(Assignment) Retype, without alteration, each line from the line containing "The width and" to the final line of the records.

(Stored items)
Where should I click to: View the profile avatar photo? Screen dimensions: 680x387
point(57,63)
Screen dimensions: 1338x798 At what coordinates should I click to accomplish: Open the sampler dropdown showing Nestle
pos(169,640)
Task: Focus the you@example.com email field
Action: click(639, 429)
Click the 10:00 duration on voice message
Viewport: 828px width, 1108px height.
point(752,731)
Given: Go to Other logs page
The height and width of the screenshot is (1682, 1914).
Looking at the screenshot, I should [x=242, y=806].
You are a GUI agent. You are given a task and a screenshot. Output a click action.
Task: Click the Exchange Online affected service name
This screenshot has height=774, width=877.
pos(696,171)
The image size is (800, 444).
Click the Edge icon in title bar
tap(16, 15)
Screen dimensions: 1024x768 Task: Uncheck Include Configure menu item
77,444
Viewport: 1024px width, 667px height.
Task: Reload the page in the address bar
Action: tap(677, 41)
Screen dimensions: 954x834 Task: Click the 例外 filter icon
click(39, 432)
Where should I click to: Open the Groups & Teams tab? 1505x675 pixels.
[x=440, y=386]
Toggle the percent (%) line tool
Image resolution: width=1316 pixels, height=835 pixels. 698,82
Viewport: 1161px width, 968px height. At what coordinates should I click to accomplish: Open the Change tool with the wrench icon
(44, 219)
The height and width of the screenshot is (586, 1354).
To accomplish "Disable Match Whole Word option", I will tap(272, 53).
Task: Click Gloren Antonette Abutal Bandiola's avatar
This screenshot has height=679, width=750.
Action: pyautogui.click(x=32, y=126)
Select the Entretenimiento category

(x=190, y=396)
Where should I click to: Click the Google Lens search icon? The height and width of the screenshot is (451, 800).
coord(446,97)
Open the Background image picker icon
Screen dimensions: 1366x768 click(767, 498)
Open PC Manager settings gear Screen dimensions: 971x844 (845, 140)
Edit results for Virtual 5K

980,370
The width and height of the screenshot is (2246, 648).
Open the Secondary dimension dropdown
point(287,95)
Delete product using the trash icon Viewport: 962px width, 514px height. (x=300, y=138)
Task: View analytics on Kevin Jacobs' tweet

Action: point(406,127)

(Answer box)
The width and height of the screenshot is (2246, 648).
Open the Secondary dimension dropdown
point(287,95)
Delete product using the trash icon Viewport: 962px width, 514px height. (x=300, y=138)
Task: View analytics on Kevin Jacobs' tweet

Action: point(406,127)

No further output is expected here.